Altri punti centrali saranno il mantenimento di un fronte unito dei sindacati della scuola, su posizioni radicali e nette, e la costruzione di un movimento che metta insieme lavoratori della scuola, studenti e genitori. Soprattutto, sarà cruciale l’allargamento della lotta con la costruzione di un fronte comune contro il Governo Renzi per respingere insieme alla controriforma della scuola, anche gli altri provvedimenti devastanti che ha approvato o porta avanti: dal Jobs Act, alla riforma delle pensioni, alla devastazione del territorio, alla legge elettorale e tutto il resto.
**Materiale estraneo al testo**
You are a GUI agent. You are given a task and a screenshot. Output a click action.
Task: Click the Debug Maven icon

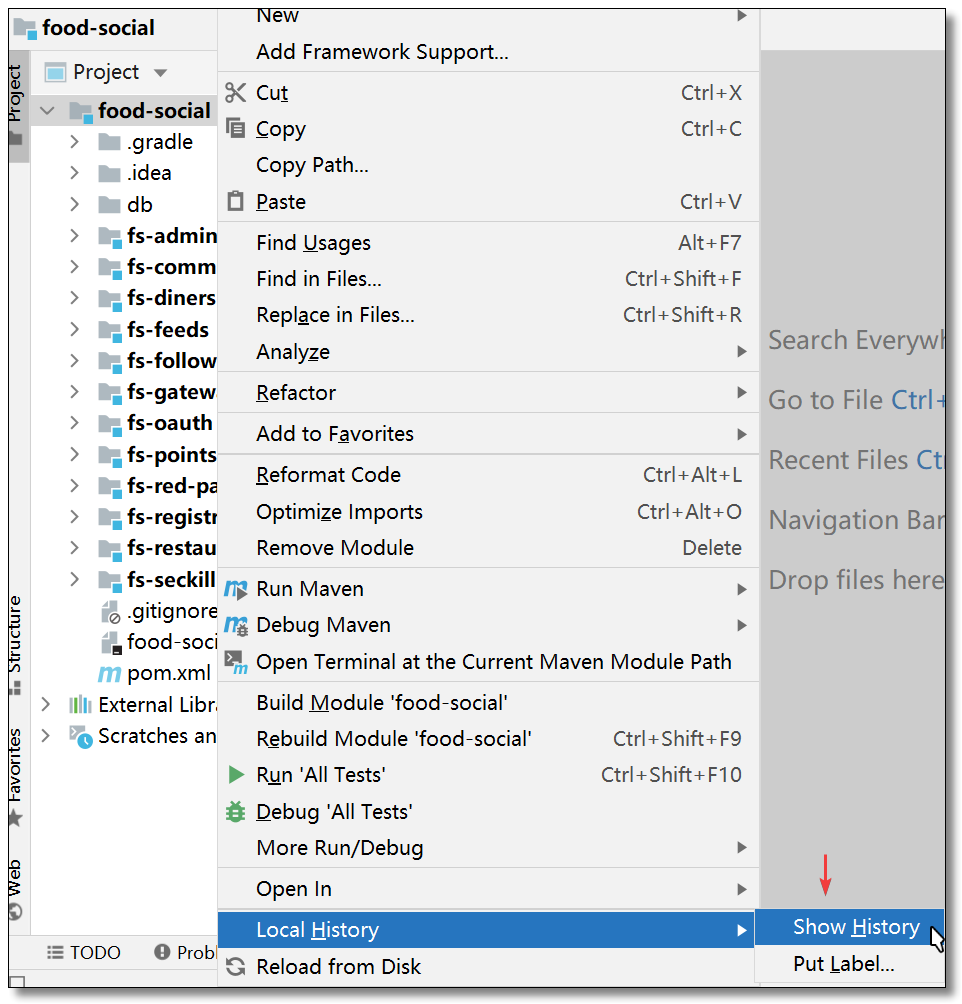point(236,625)
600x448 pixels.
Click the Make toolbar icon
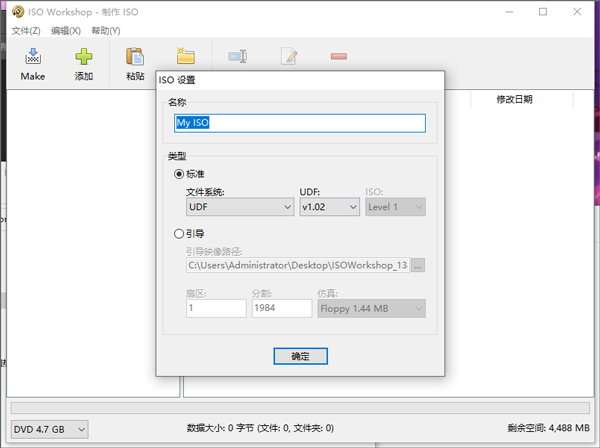pyautogui.click(x=33, y=58)
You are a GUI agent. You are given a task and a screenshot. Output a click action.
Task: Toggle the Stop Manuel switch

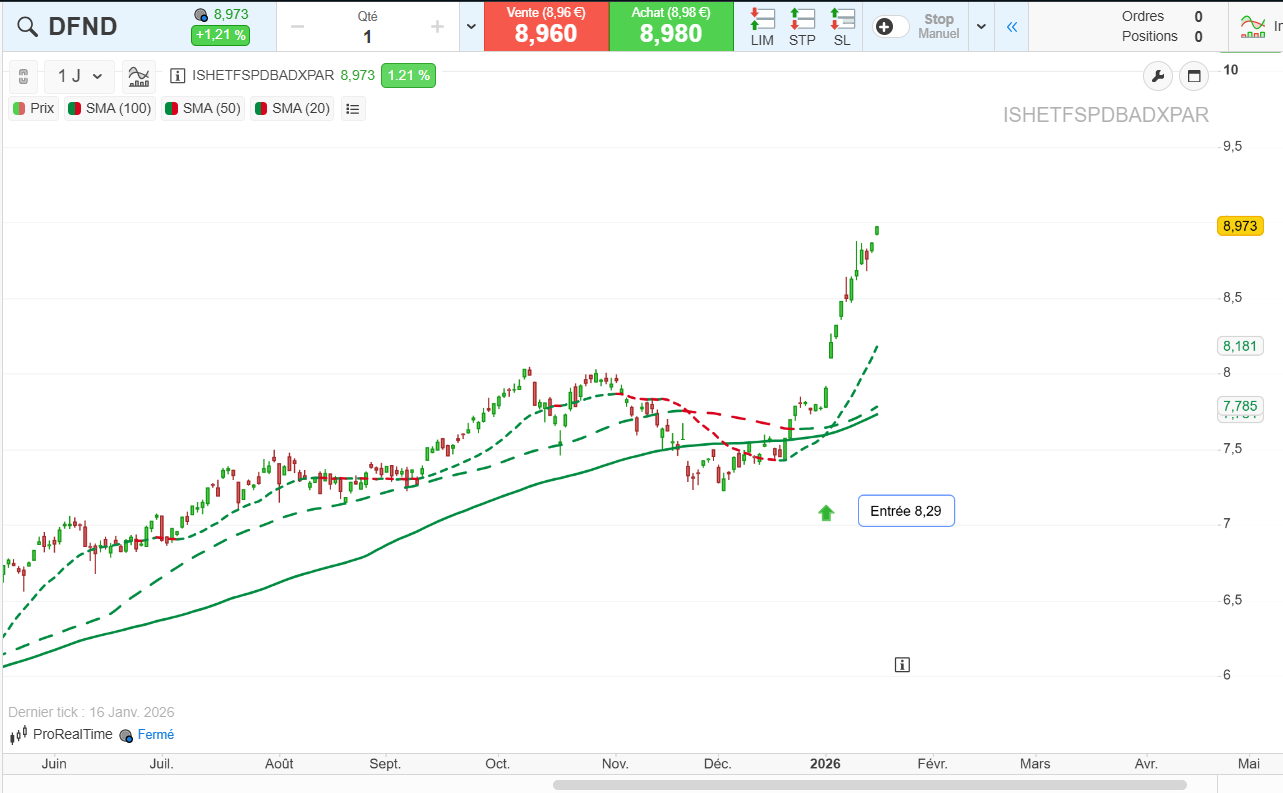[892, 27]

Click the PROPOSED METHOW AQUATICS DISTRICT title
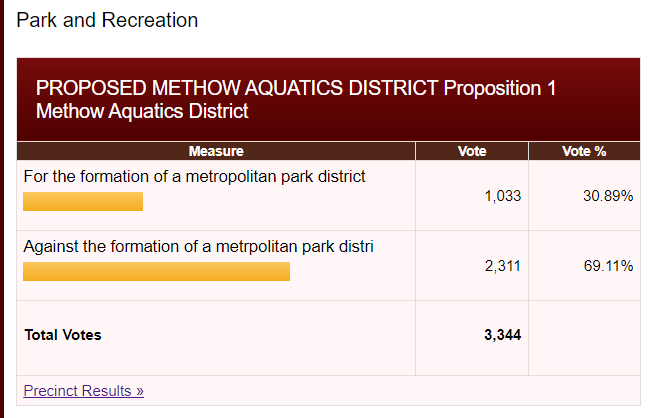237,88
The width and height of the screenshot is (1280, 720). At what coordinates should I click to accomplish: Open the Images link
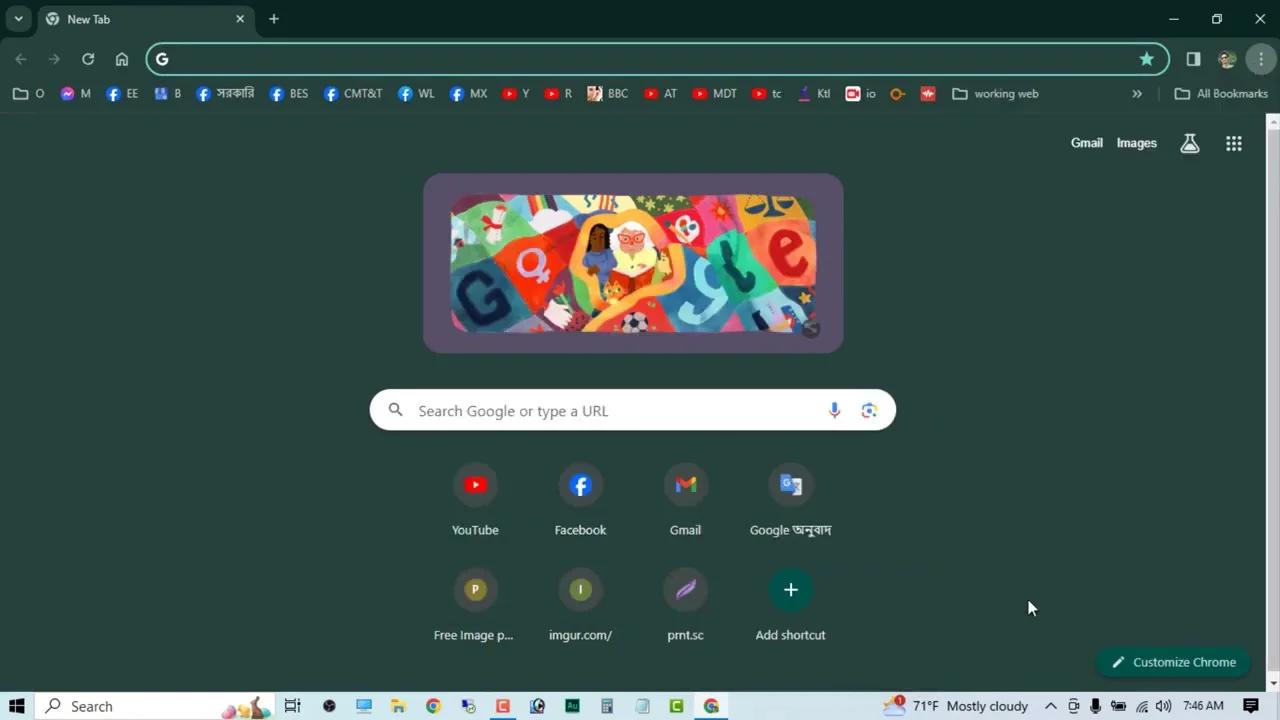(x=1136, y=143)
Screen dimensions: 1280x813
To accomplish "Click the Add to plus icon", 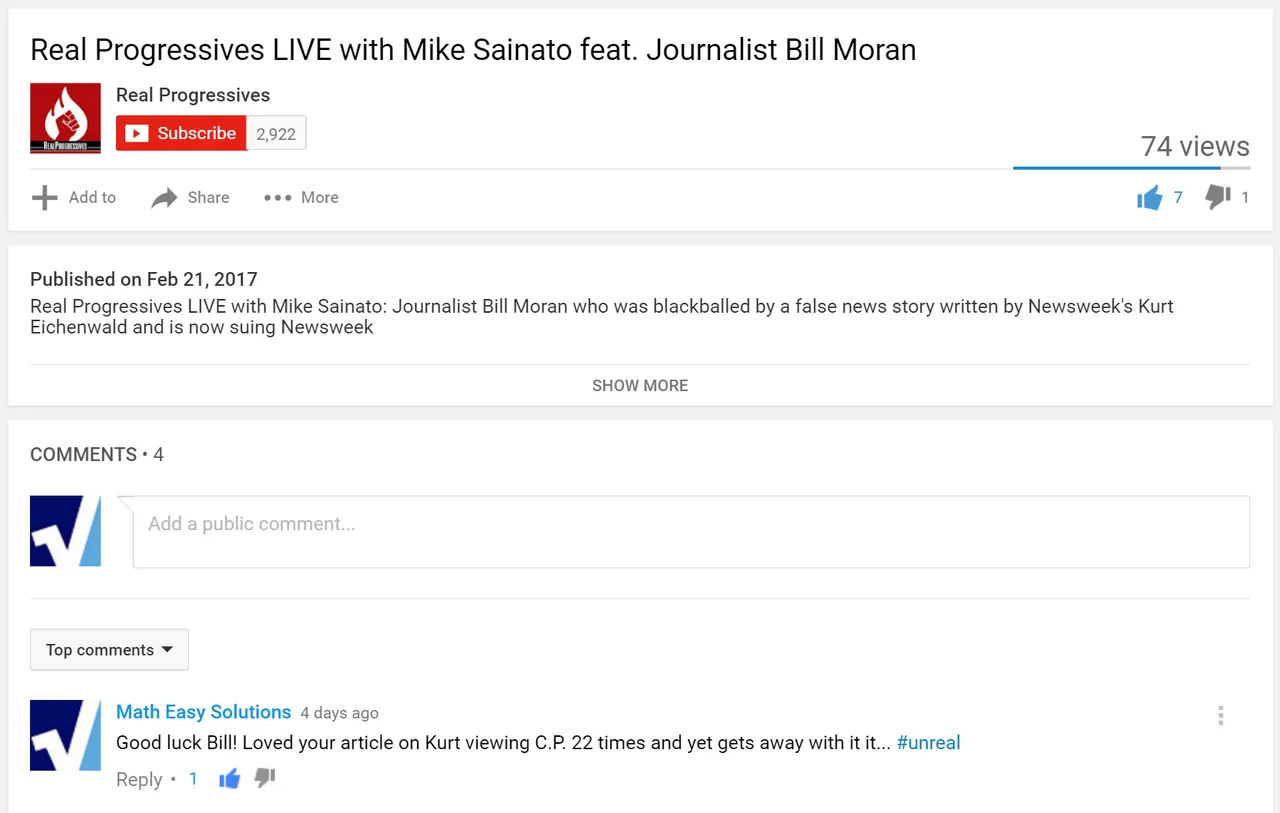I will coord(44,198).
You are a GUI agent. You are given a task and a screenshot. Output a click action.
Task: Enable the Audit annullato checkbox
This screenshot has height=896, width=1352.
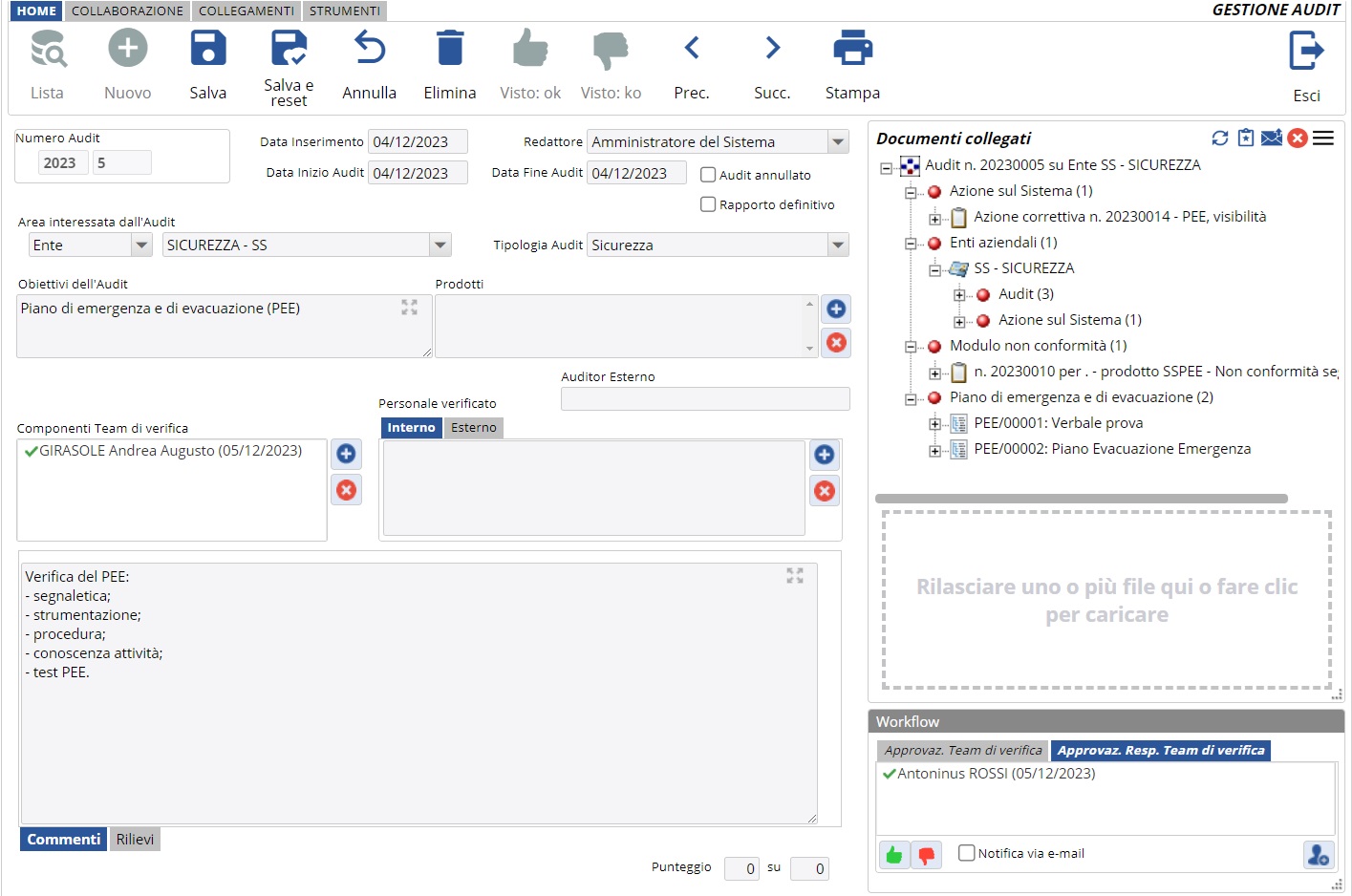pyautogui.click(x=708, y=175)
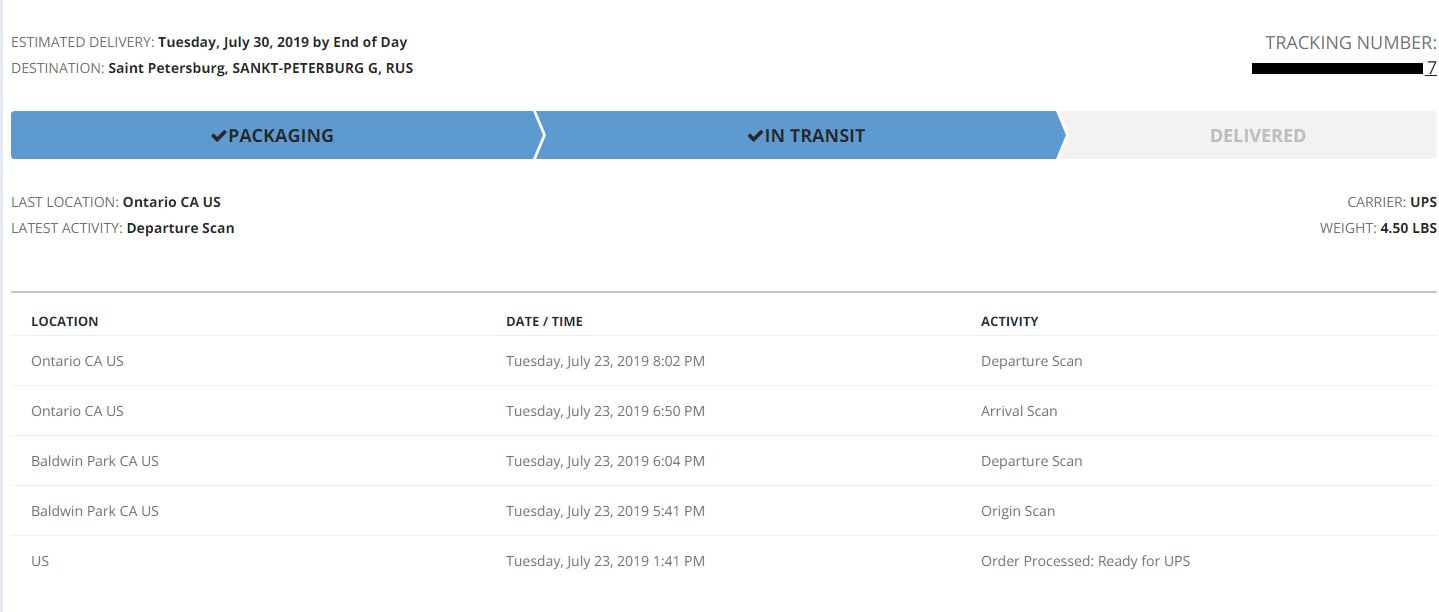Click Order Processed: Ready for UPS
1439x612 pixels.
(x=1085, y=561)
Fondamentale sarà saldare fin da subito la lotta del mondo della scuola con i movimenti di protesta che potranno svilupparsi nell’Università (che Renzi vuole spianare con la “Buona Università”), nel pubblico impiego anch’esso sotto attacco e in tutto il resto del mondo del lavoro. Operazione certo complessa, e che dovrebbe sfociare in manifestazioni nazionali e uno sciopero generale, ma che se attuata darà certo maggior respiro ed efficacia alle lotte della scuola.
Rispetto poi al referendum che dovrebbe azzerare la riforma, se ne è discusso molto nei movimenti e nei partiti e la confusione è notevole: buona parte del movimento della scuola lo vorrebbe lanciare in tempi più lunghi. C’è però da considerare una contraddizione di fondo: per quanto sia vero che promuovere entro il 30 settembre la raccolta delle firme per il referendum della scuola rischia di non coinvolgere gli interessati e l’opinione pubblica, è anche vero che andare oltre significa rimandare il referendum al 2017. Ovvero tardissimo e a riforma e deleghe attuate e operative. Per di più nel 2017 il referendum potrebbe pure essere fatto saltare sciogliendo prima la legislatura (Napolitano lo fece). La soluzione non è semplice, ma non si può far finta che la questione dei tempi sia irrilevante per l’efficacia di uno strumento del genere.